Aucune civilisation ne semble avoir ignoré le travail des métaux précieux ; toutefois, cette apparente continuité ne doit pas masquer certains paradoxes ; ainsi, l'intrusion de métaux non précieux, tel le cuivre, dans des fabrications a priori réservées à l'or ou à l'argent, implique l'élargissement du domaine envisagé ; ce qui est fréquent à l'époque médiévale. Plus encore, dès le xviiie siècle, l'apparition du « plaqué », suivie au xixe siècle de l'invention des procédés galvanoplastiques, puis, au xxe siècle, de la diffusion des métaux industriels (acier inoxydable, aluminium, etc.) pourraient être considérées comme autant de raisons de souligner le caractère changeant de ce qu'il convient d'entendre par orfèvrerie.
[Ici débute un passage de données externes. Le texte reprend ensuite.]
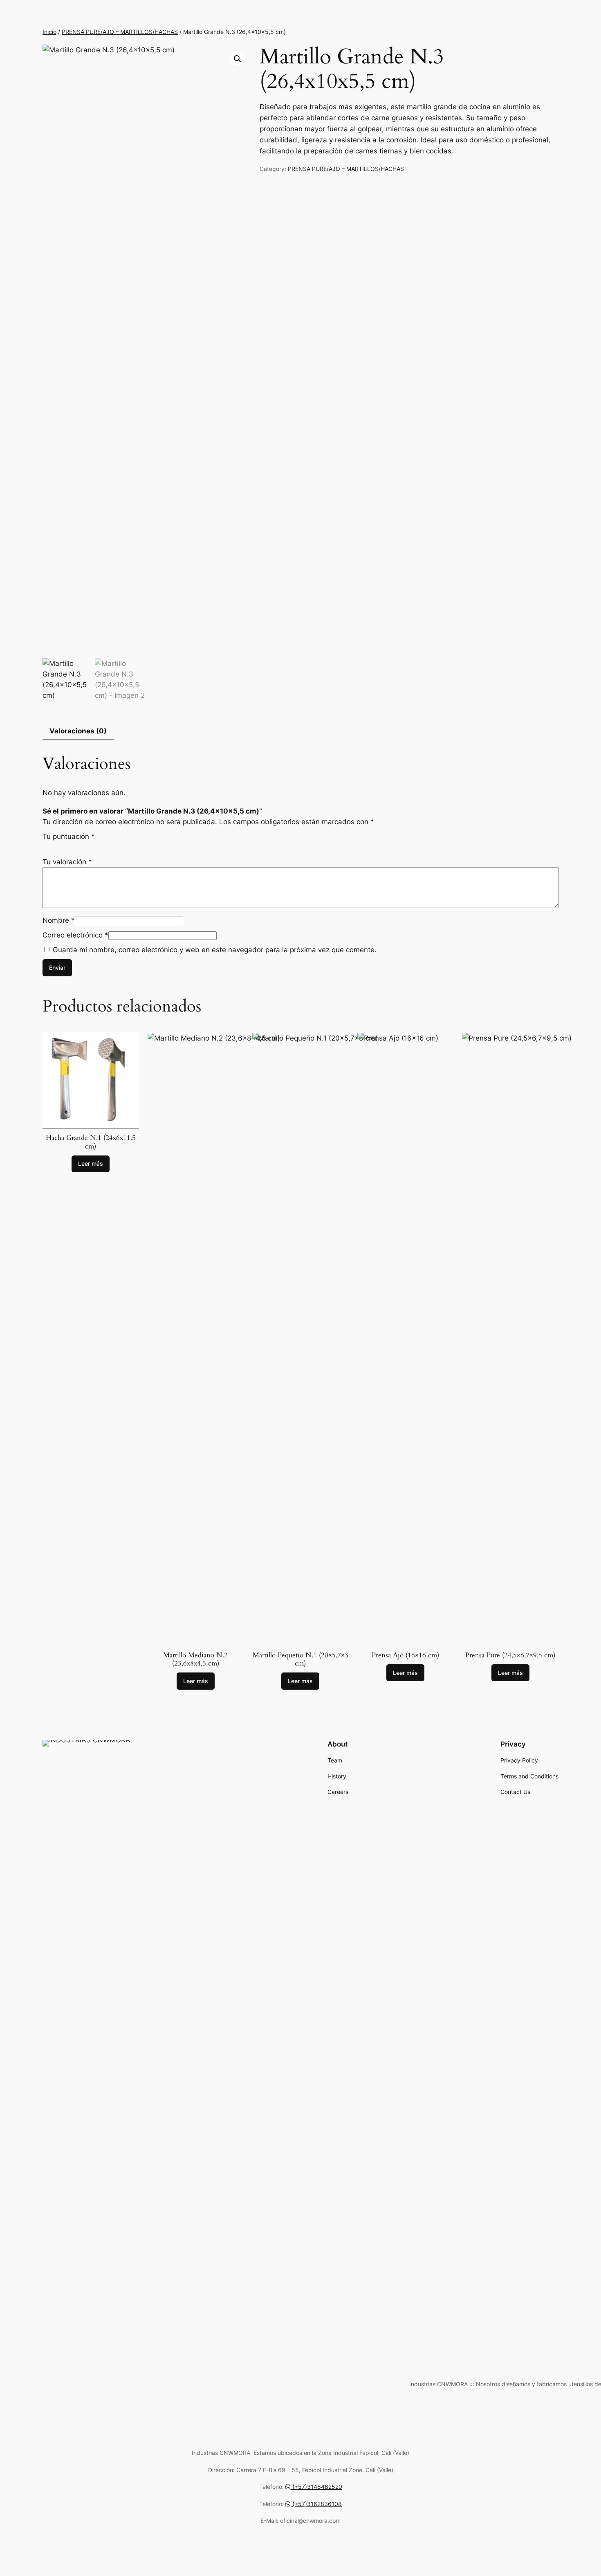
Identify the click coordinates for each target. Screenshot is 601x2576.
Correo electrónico (75, 935)
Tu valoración (67, 862)
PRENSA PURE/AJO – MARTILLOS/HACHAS (120, 31)
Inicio (49, 31)
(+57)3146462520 (316, 2486)
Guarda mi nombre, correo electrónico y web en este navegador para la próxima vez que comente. (215, 950)
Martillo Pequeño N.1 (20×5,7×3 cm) (300, 1659)
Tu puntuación (69, 836)
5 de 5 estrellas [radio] (81, 845)
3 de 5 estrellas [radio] (64, 845)
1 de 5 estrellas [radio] (46, 845)
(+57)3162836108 (316, 2503)
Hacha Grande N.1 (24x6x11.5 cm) (91, 1142)
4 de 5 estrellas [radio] (72, 845)
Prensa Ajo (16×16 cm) (405, 1655)
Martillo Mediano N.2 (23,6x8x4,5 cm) (195, 1659)
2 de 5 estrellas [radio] (55, 845)
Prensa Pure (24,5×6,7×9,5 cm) (510, 1655)
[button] (237, 59)
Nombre (59, 920)
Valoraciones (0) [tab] (78, 731)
Il n'en demeure pas moins que, dans le domaine des arts décoratifs, si l'on se réfère au développement de l'art des métaux précieux tel qu'il s'observe en Europe à partir de l'époque gothique, dans le cadre juridique progressivement affirmé du système des corporations, l'étude de l'orfèvrerie se fera à l'intérieur de limites précises. Celles-ci seront fixées par un critère de matière : ne sont considérés comme métaux précieux que l'or et l'argent, parce qu'ils sont à la fois inaltérables, encore que cela ne soit tout à fait exact que pour l'or, et doués d'une ductilité exceptionnelle, grâce à laquelle ils peuvent être aisément travaillés à froid ; lorsque l'argent est doré (au feu), il prend le nom de vermeil.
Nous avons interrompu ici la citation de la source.